* Work to complete:
(a) Transcribe the discussion of the Greek word ἡμέρα as "tribunal" from "Would ἡμέρα being" to "οὐδὲ ἐμαυτὸν ἀνακρίνω.".
(b) Pick up the discussion of the Greek word ἡμέρα as "tribunal" after its last sentence and continue it.

* Document extract:
+ + + +
Would ἡμέρα being in the context of ἀνακρίνω have been enough to prompt readers that it meant tribunal here? Are there other examples that establish "tribunal" as one if the ordinary meanings of ἡμέρα that language users of that period could easily choose from according to context?1 Corinthians 4:3 wrote:Ἐμοὶ δὲ εἰς ἐλάχιστόν ἐστιν ἵνα ὑφ’ ὑμῶν ἀνακριθῶ, ἢ ὑπὸ ἀνθρωπίνης ἡμέρας· ἀλλ’ οὐδὲ ἐμαυτὸν ἀνακρίνω.
BDAG page 438, column 1, states that this sense in First Corinthians is based on the Christian / Jewish usage of "the Day of the Lord" being a day of judgement.LSJ wrote:5. a fixed day, τακτὴ ἡ. Act.Ap.12.21; ῥητὴ ἡ. Luc.Alex.19; “ἡ. ἔστησαν ἀρχαιρεσιῶν” D.H.6.48, cf. Act.Ap.17.31; “ἡ. Κυρίου” LXXJl.2.1, cf. 2 Ep.Pet.3.12, etc.; “ἡ. κρίσεως” Ev.Matt.10.15: so abs., ὑπὸ ἀνθρωπίνης ἡμέρας a human tribunal, 1 Ep.Cor.4.3; “ἡμέραι καὶ ἀγῶνες” Jahresh.23Beibl.93 (Pamphyl.).
Explication of the purpose of the question.
+ + + +
* Data shown:
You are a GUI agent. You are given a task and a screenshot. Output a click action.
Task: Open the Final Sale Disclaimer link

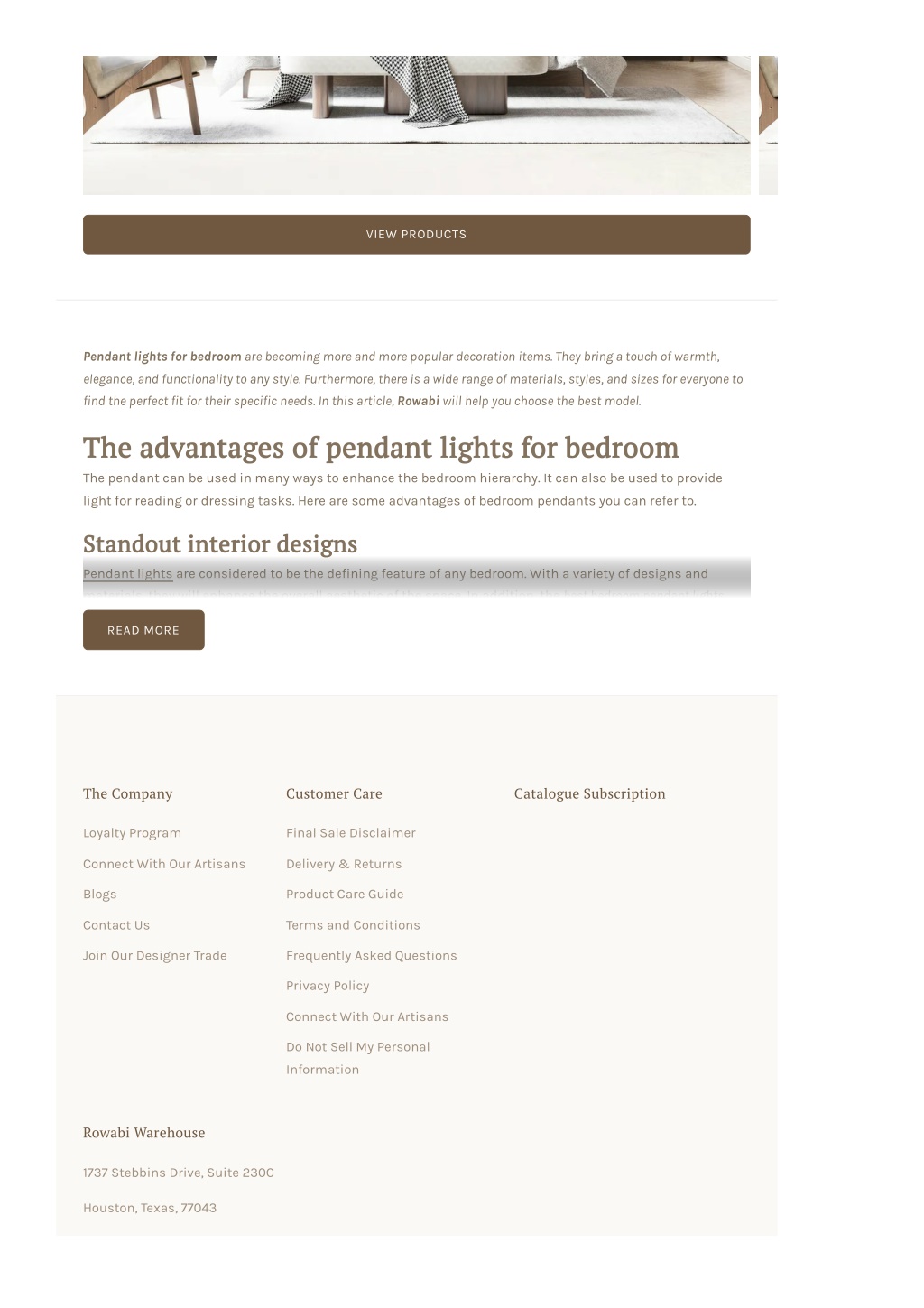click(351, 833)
+ + + +
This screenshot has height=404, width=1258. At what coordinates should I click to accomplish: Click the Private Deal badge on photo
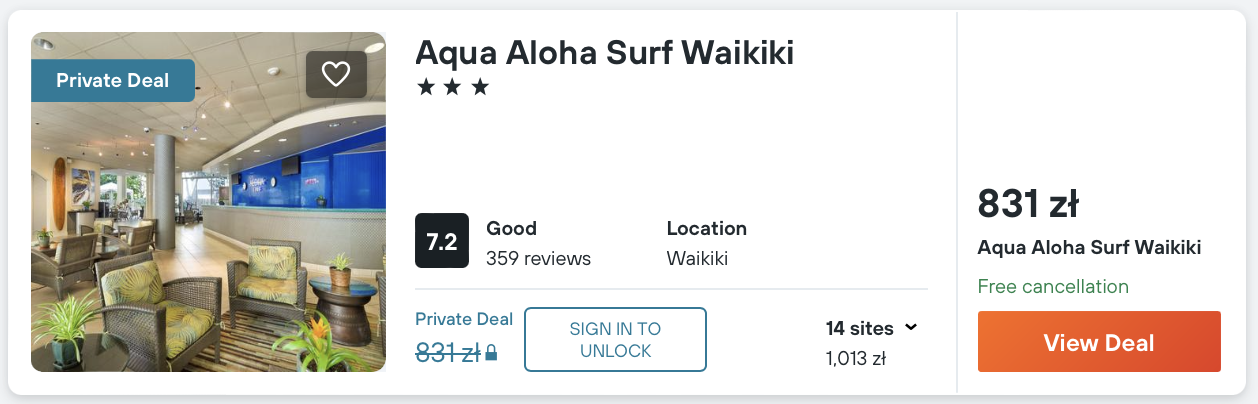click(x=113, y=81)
+ + + +
* Outputs in order:
(a)
Would ἡμέρα being in the context of ἀνακρίνω have been enough to prompt readers that it meant tribunal here? Are there other examples that establish "tribunal" as one if the ordinary meanings of ἡμέρα that language users of that period could easily choose from according to context?1 Corinthians 4:3 wrote:Ἐμοὶ δὲ εἰς ἐλάχιστόν ἐστιν ἵνα ὑφ’ ὑμῶν ἀνακριθῶ, ἢ ὑπὸ ἀνθρωπίνης ἡμέρας· ἀλλ’ οὐδὲ ἐμαυτὸν ἀνακρίνω.

(b)
If the purpose of the question doesn't seem clear, let me explicate a little. There is a difference between arriving at a meaning from context, and recognising which out of a range of meanings understood in a context. Context is often bandied about as the way to decide meaning for us as language users with improperly formed understandings of the language and who read with only partial recignition of the range of meanings of words, but except in a very few cases of novelty, the way that context works for a fully-formed speaker of a language is that it determines which of a range of known meanings is to be invoked.
(A) In the case that "tribunal" is an established meaning in Greek, we could consider a fundamental difference between the way that we as partially formed users of the language differ in our use of context from well-formed users of the language...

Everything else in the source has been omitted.